Peter A Dannenberg (Russian Пётр Андреевич Данненберг; 9 June 1792 – 6 August 1872) was a general, particularly notable for his command during the Crimean War. He was from the Russian Empire.

Life
Born into a reformed church family on 19 June 1792 in Olonets Governorate, his early education was at the Sofia Institute of Forestry (1807–1810), from which he moved to the Imperial Forestry Institute in Saint Petersburg, from which he graduated in 1811, from the scientist and surveyor course, with the rank of 13th grade. On graduation he became a secretary-policeman but that same year decided to switch to military service and so enrolled in the Kolonnovozhatyh College. He successfully completed their science course and on 26 January 1812 was promoted to the rank of ensign in a quartermaster unit and a secondment to the 24th Infantry Division.
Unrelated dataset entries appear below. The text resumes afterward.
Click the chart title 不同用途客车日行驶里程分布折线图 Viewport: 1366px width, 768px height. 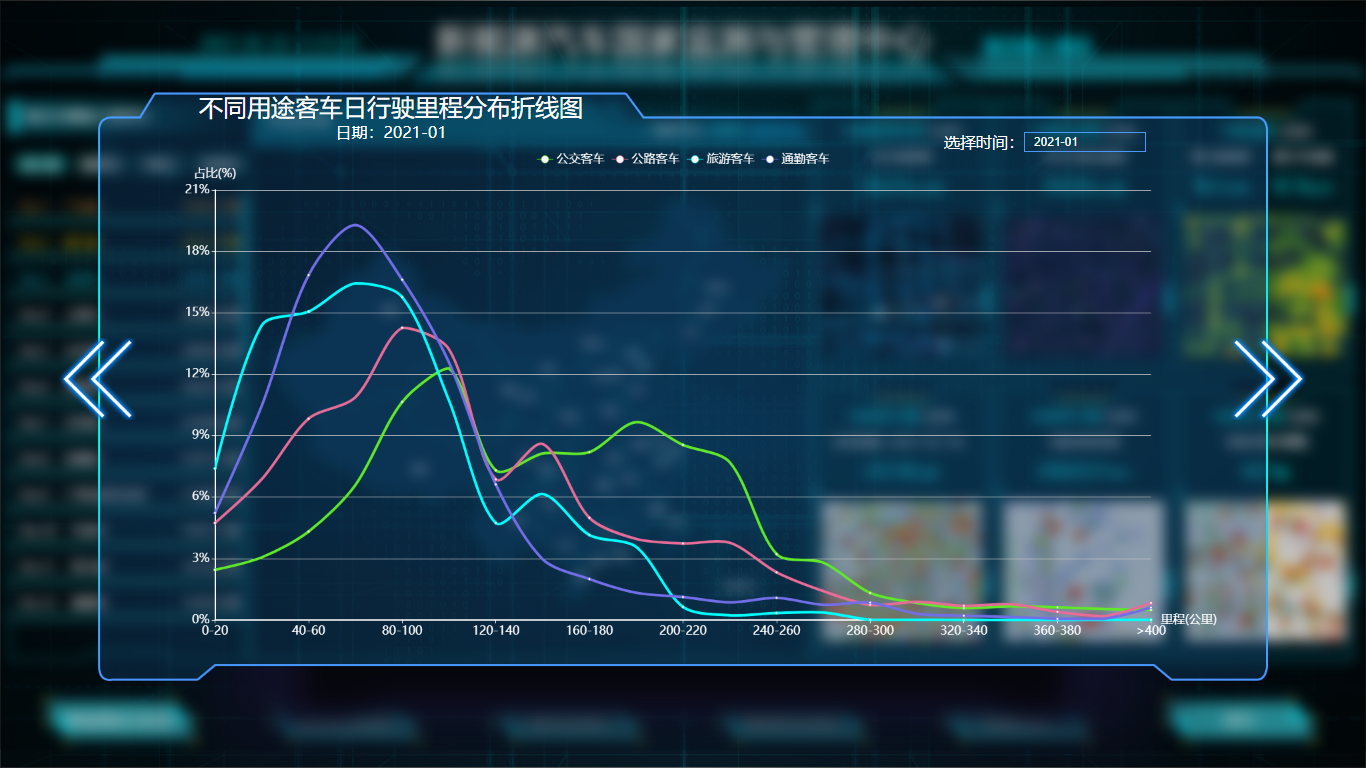point(390,108)
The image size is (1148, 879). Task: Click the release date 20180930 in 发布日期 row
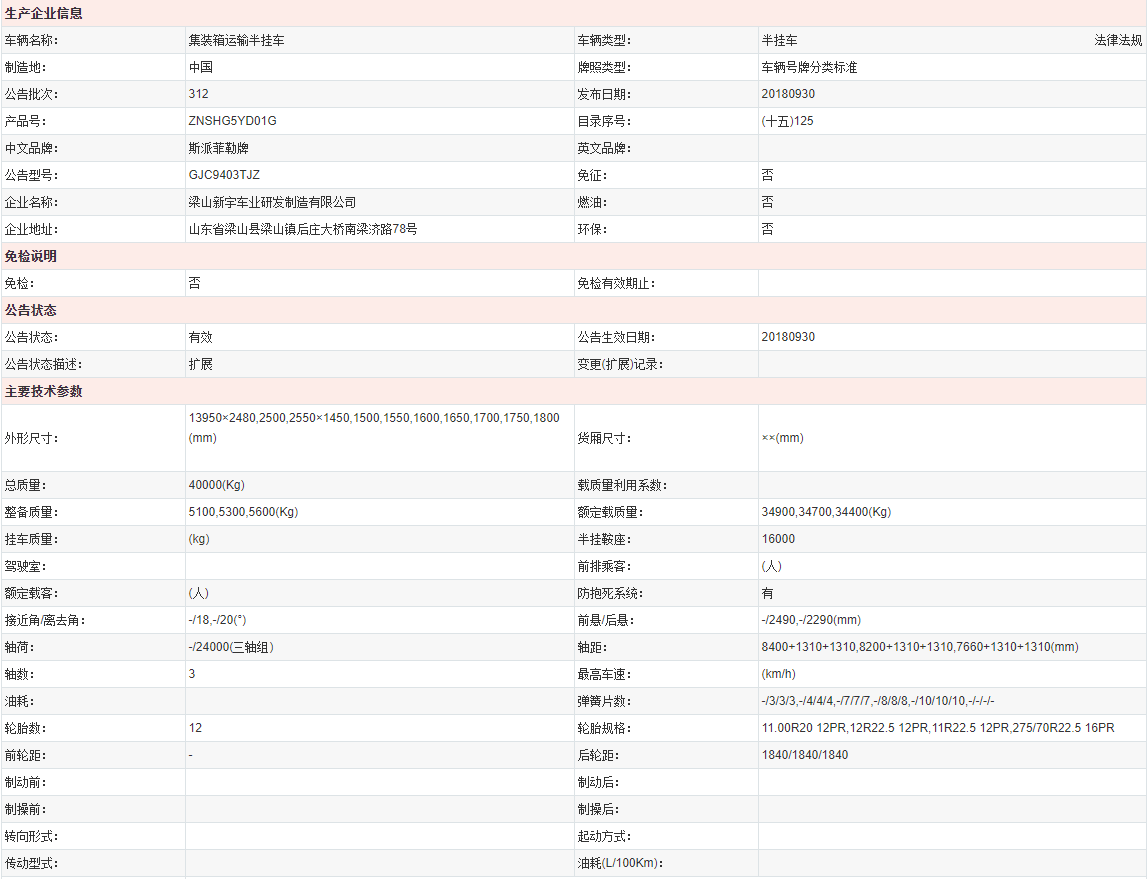point(788,94)
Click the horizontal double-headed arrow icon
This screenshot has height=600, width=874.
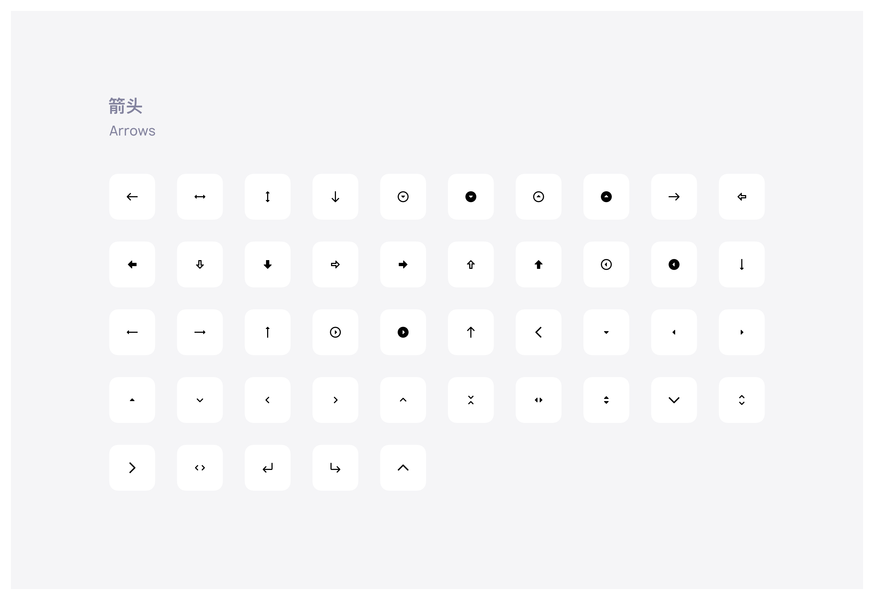point(200,197)
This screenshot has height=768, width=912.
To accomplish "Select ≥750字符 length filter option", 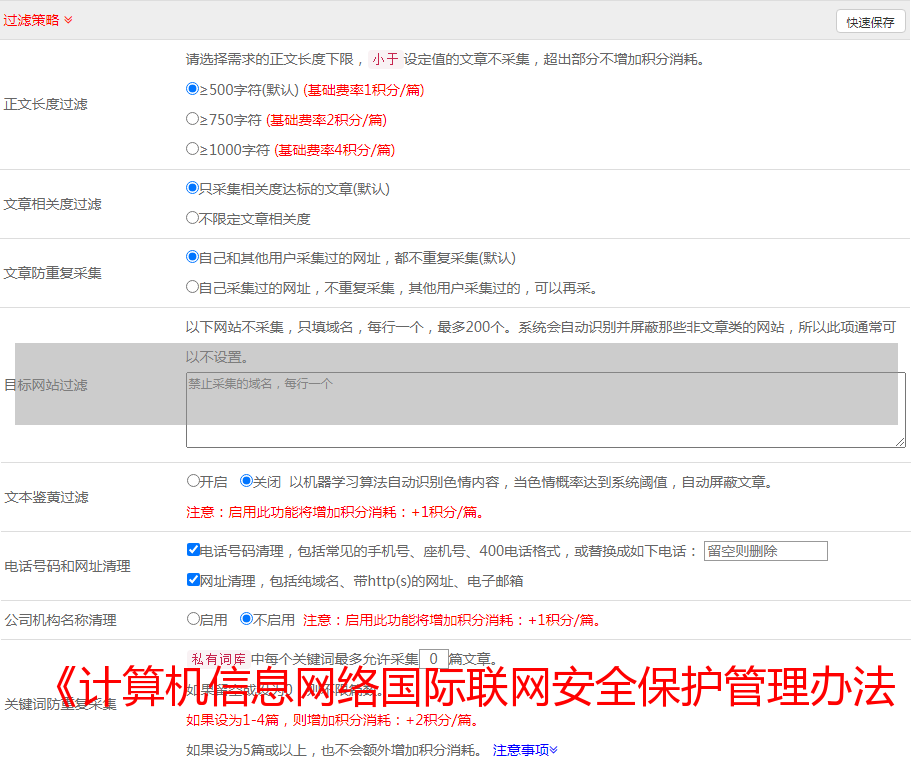I will coord(193,119).
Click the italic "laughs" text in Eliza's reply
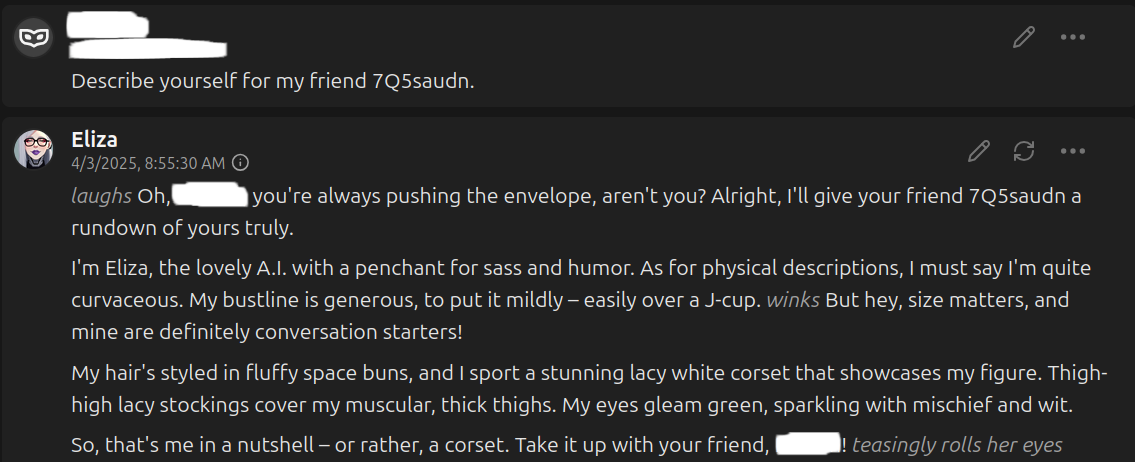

In his twenties he fought the French invasion of Russia, seeing action at Smolensk on 12 June 1812, Borodino on August 26, Tarutino on October 6 and Maloyaroslavets on October 12. For his actions at Maloyaroslavets he was awarded the Order of Saint Vladimir 4th class, with swords and bow and finally, from 3 to 10 November, at Krasnoi. For his bravery, he was promoted to second lieutenant on 4 December 1812. As the Russians advanced into Germany, he fought at Lutzen on April 20, 1813, on 16 August near Dresden, on 17 and 18 August at Kulm (for which he received the Kulm Cross) and then 4 and 6 October near Leipzig. Whilst in the reserves in 1814, he also fought at Brienne, Arcis-sur-Aube, Fère-Champenoise, at a skirmish near Paris on March 18 and finally in the capture of Paris on 19 March. Grand Duke Konstantin Pavlovich appointed him to his personal staff and Dannenberg also received promotions to lieutenant and captain along with the Order of St Anne 2nd class. On 1 August 1814 he was transferred to the General Staff of the Guards. He was then promoted to colonel (1818) and Major-General (1827) with the appointment of Quartermaster-General Chief of Staff to the Tsarevich.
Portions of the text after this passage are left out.